Sramana: Is that when you started ShapeUp as a for-profit company?
Rajiv Kumar: I got together with one of my colleagues, Dr. Brad Weinberg, who was in the same program as I was. He was a technologist and a self-taught computer programmer. He decided to help me build a software platform that would organize this program. Our plan was to take that software program and make it the basis of a for-profit company which would target HR departments. This was in the summer of 2006. In the fall of 2006, we formally launched ShapeUp.
Sramana: How did you fund the business?
Rajiv Kumar: In 2007, we decided to write a business plan. We wrote a 35-page business plan with financial models and we entered a couple of business plan competitions. We were fortunate enough to win a couple of competitions that resulted in about $100,000 of in-kind services and startup cash.
Right around the same time, we won our first contract with CVS. Between the CVS contract and the prize winnings, we felt that we had enough traction to put medical school on pause and pursue this business.
Sramana: How big was the first contract?
Rajiv Kumar: It was a three-year contract in the high six-figures.
Sramana: So you and your friend left medical school and set up the company. What came next?
Rajiv Kumar: The first thing I had to do was make a call to my mother and tell her that I was leaving medical school for a while. My mother and father are very conservative Indian parents and she is a physician. I had to explain that I was taking a leave from medical school to start an online technology company. That was an interesting conversation. I scoped it as a one-year sabbatical and I was eventually able to get my parents’ buy-in. Ultimately, they have come to support my entrepreneurial endeavor.

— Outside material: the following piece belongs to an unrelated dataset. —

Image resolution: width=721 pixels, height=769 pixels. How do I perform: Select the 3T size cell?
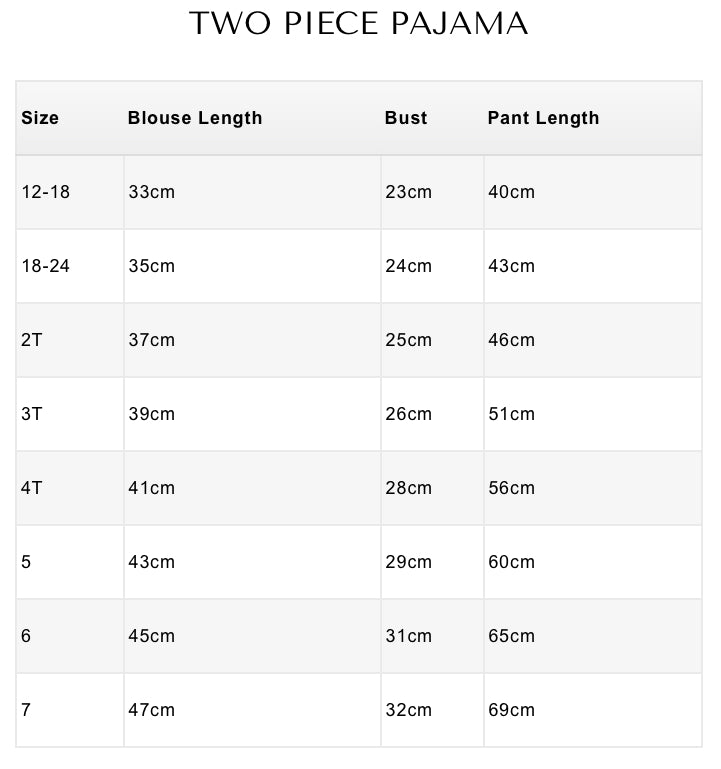click(32, 414)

Sramana: What happened to the business when you decided to leave?
Rajiv Kumar: We realized that we were trying to have our cake and eat it too. The moment we threw ourselves into the business full time, we got a lot of traction and the business kicked in. We had six employees within months and 12 employees by the end of the year.
Sramana: It sounds like you were organically financing the entire business. Did you grow the company using internally generated revenue?
Rajiv Kumar: We did raise capital. One of the first things we did when we left medical school was to raise a $300,000 friends and family round. It was completed in the beginning of 2008. Many of our investors were other doctors. We also had some of our own contracts coming in. We were also one of the first solutions of this type out there.
Sramana: How far did you get with your $300,000 of financing?
Rajiv Kumar: We got pretty far. We ran for about a year before we raised an additional angel round of a million dollars. We hit a mid six-figure run rate before raising that money. The $1 million round got us into a 7-figure run rate at which point we raised venture capital from two boutique Boston venture firms.